Hawksley oversaw the construction of over 150 waterworks nationally and is remembered with gratitude by the populations of Birmingham and Liverpool as well as his native city. The first significant modern example of a plague was as a result of the lifting of the siege of Newark in 1646. The people, who had been caught up in a six months ’lockdown’ when sanitary conditions in the town were exacerbated by greater numbers than usual, fled to their homes in villages in the area and gave their friends and relatives the kiss of death. The parish registers for the months following show peaks of burials, some villages resorting to plague pits. The rector of Sibthorpe notes in his burial register: ‘In the year 1727 we had a violent shock of an earthquake which was felt in most parts of the kingdom, after which a most grievous sickness ensued (called the New Distemper because unknown before), which swept away an abundance of people of all ages and sexes for which no cure was to be had. The parish in a great measure escaped the contagion. In London the Bills of Mortality for several weeks were very great, some amounting to 900 and above.’

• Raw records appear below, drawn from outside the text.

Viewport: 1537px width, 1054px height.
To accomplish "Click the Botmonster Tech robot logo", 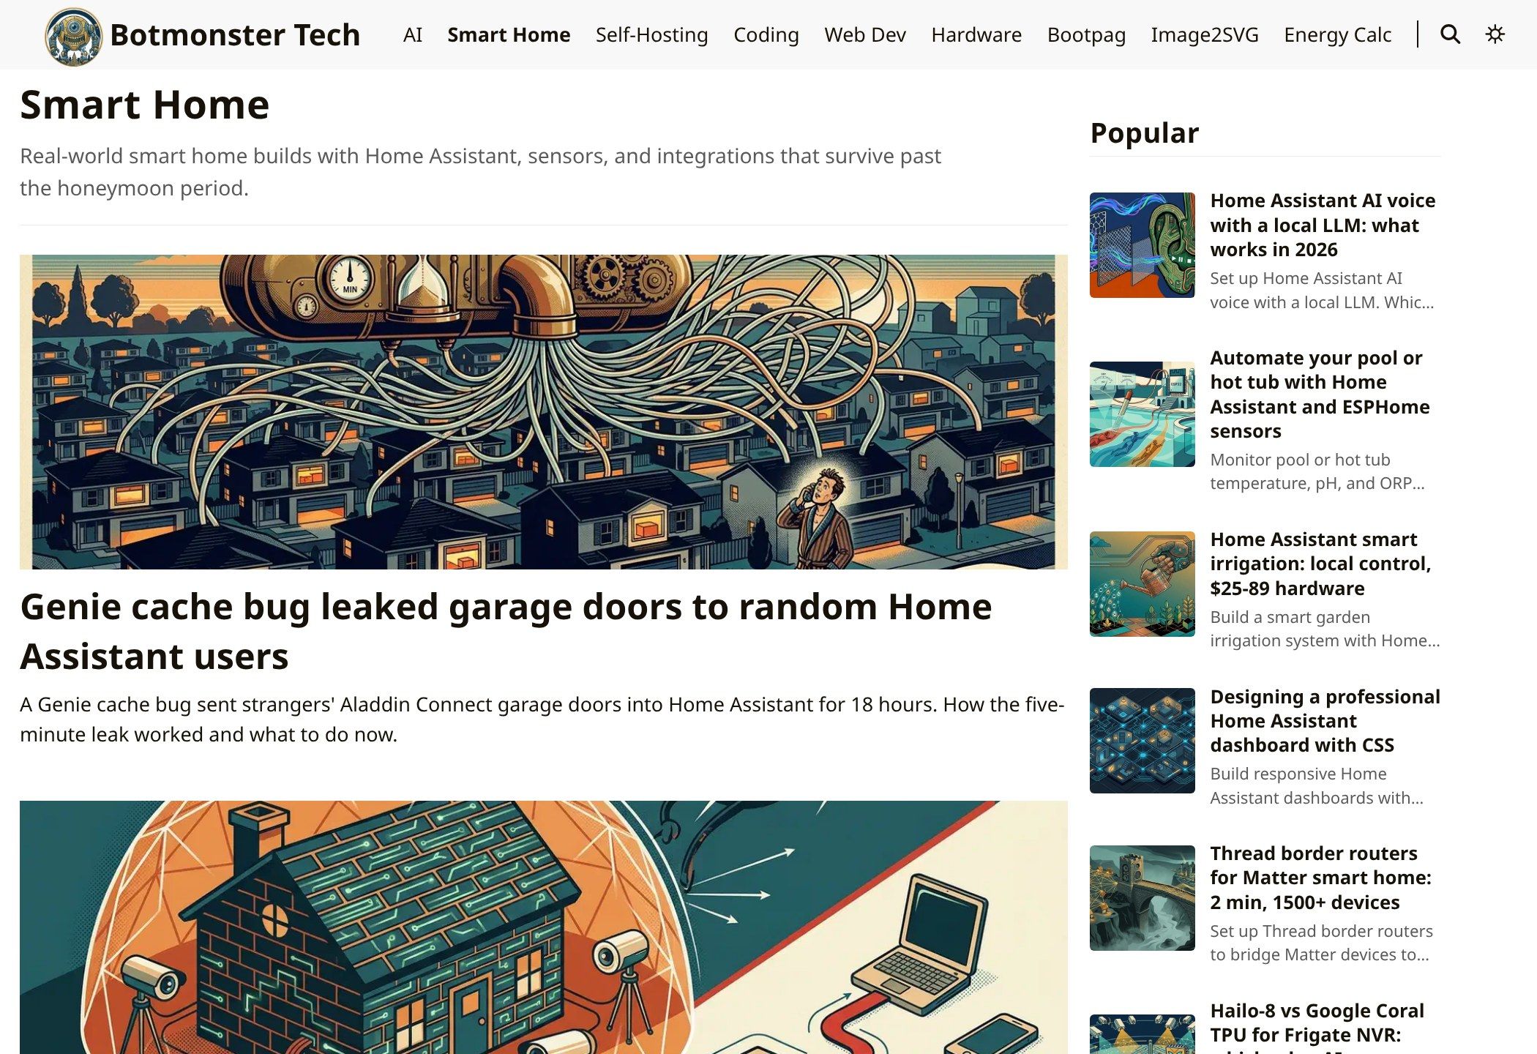I will point(73,37).
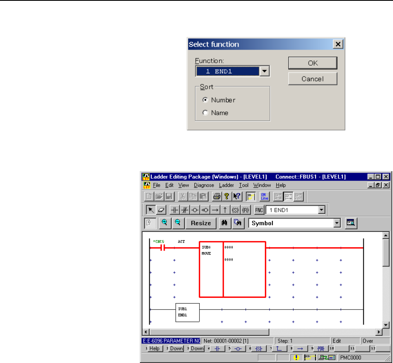Expand the Function dropdown in the dialog
Image resolution: width=393 pixels, height=363 pixels.
click(x=265, y=72)
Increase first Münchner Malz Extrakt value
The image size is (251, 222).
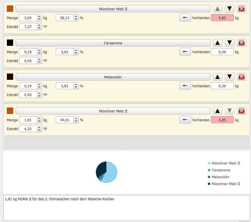pyautogui.click(x=39, y=25)
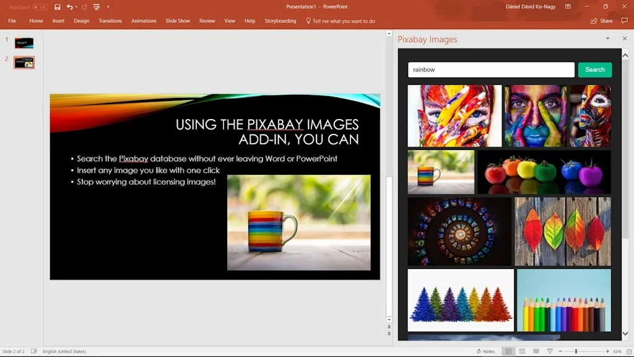
Task: Start slideshow from beginning via Quick Access Toolbar
Action: click(x=96, y=7)
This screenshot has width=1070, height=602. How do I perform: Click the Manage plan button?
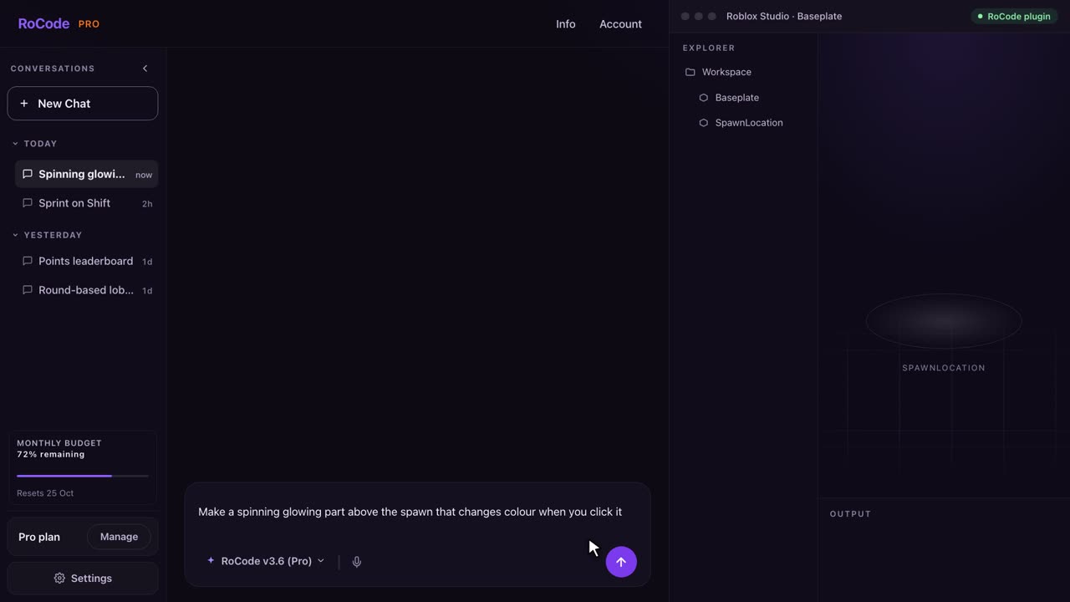119,537
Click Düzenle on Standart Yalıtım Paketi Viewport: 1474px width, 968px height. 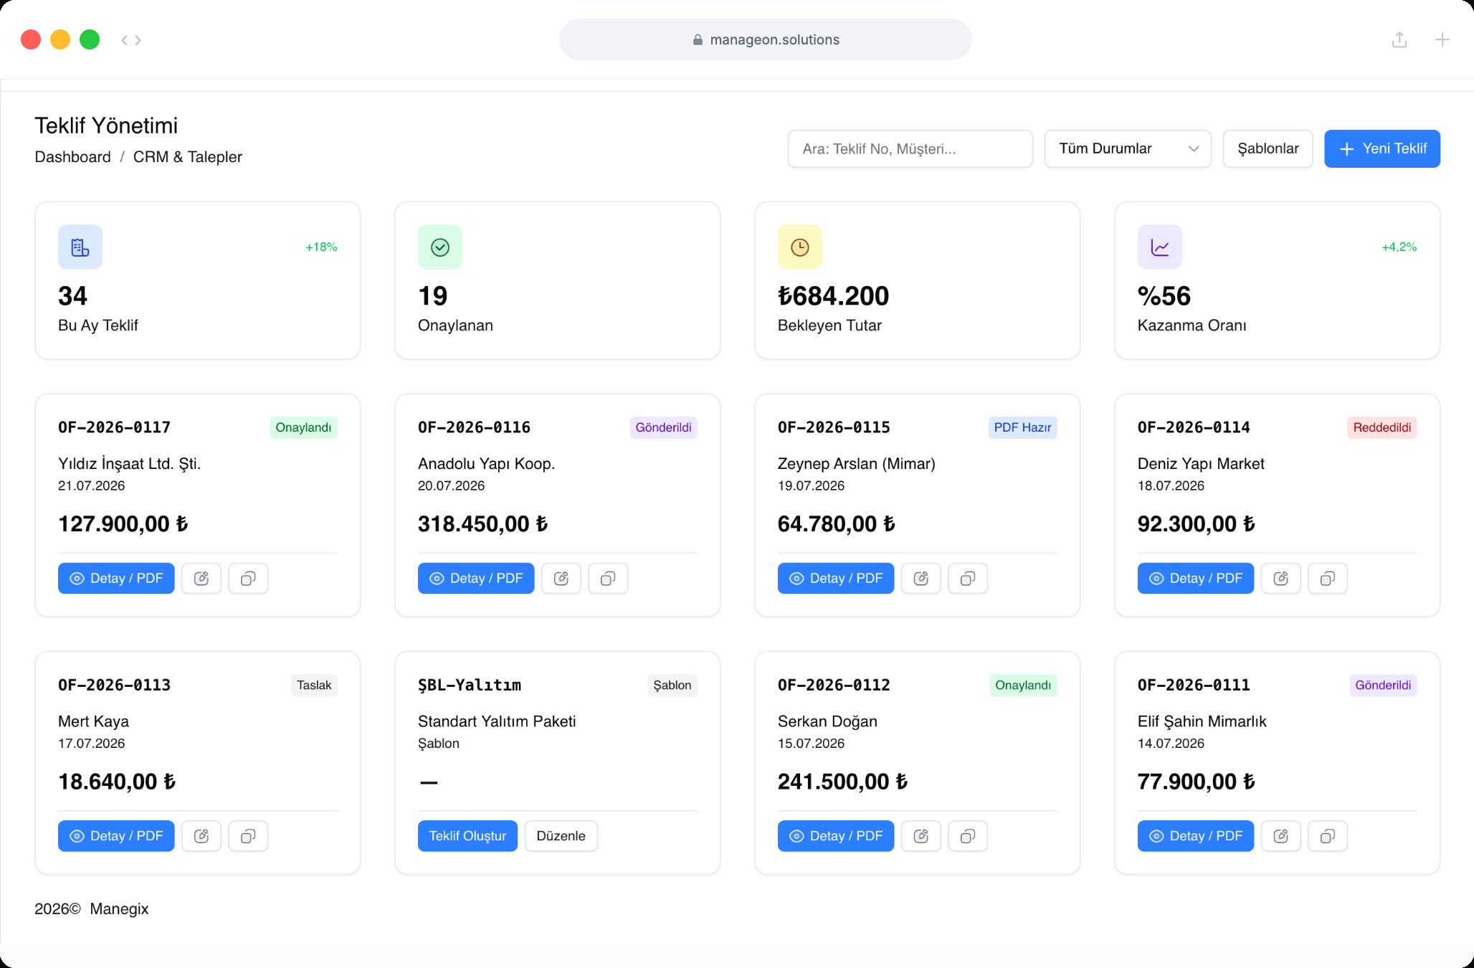coord(561,836)
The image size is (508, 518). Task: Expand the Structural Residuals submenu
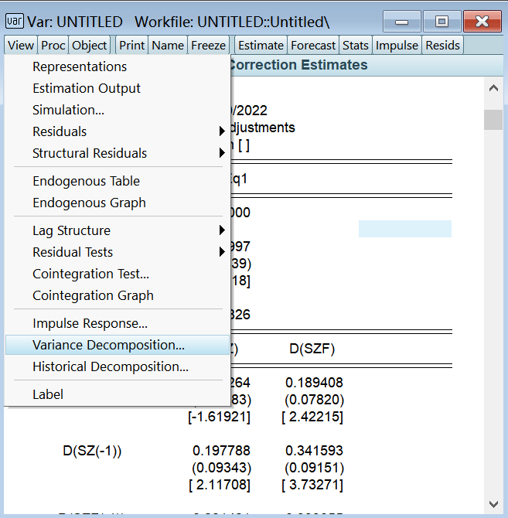[90, 153]
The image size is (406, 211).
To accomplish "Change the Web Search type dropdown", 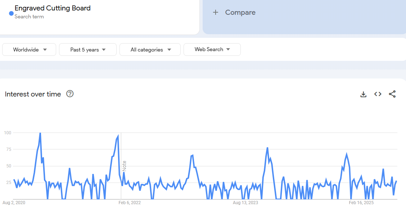I will [x=212, y=50].
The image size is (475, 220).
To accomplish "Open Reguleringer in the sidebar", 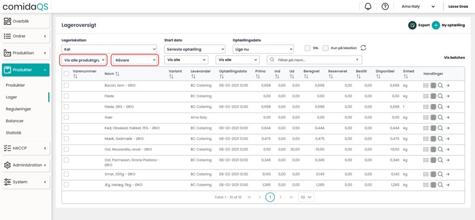I will point(18,109).
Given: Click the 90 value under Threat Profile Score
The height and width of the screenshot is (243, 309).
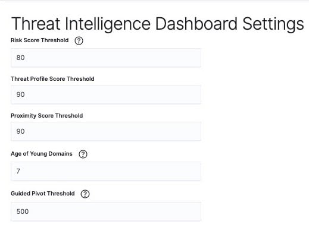Looking at the screenshot, I should point(21,94).
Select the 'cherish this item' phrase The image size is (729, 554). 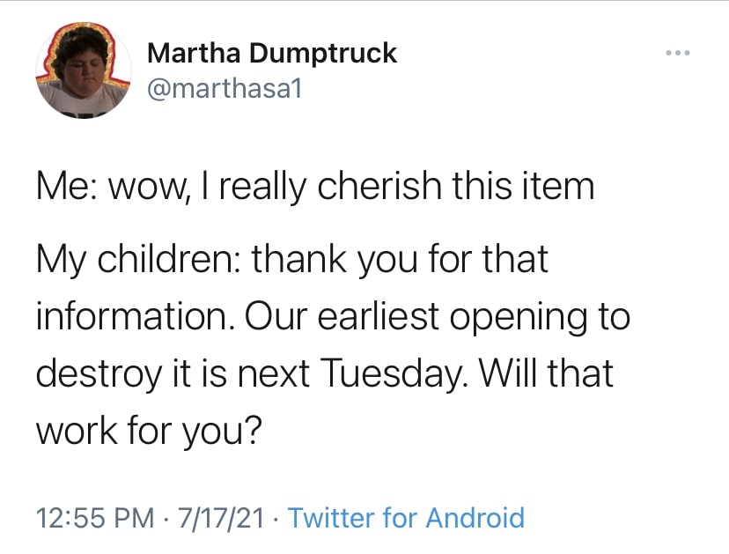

In the light of this it is understandable that Thomas Gilbey, an 18th century vicar of Gamston near Retford, memorialized in his parish register this recipe to protect against the plague:
‘Take a pennyworth of dragon water, a pennyworth of olive oil, methradate a penny and treacle a penny. Then take an onion and fill it full of pepper, and when you have scraped it, then roast it and after that put it to the liquor and strain and drink it in the morning. And if you take the same at night, lay soap and bay salt to your feet and sweat upon it and, with God’s help, you shall recover.’ N.B. Don’t try this at home!
Editor’s Note: 53,000 people in England and Wales died in the 1831/32 outbreak: the victims were mostly from the poorest sections of the population in the insanitary districts of industrial towns.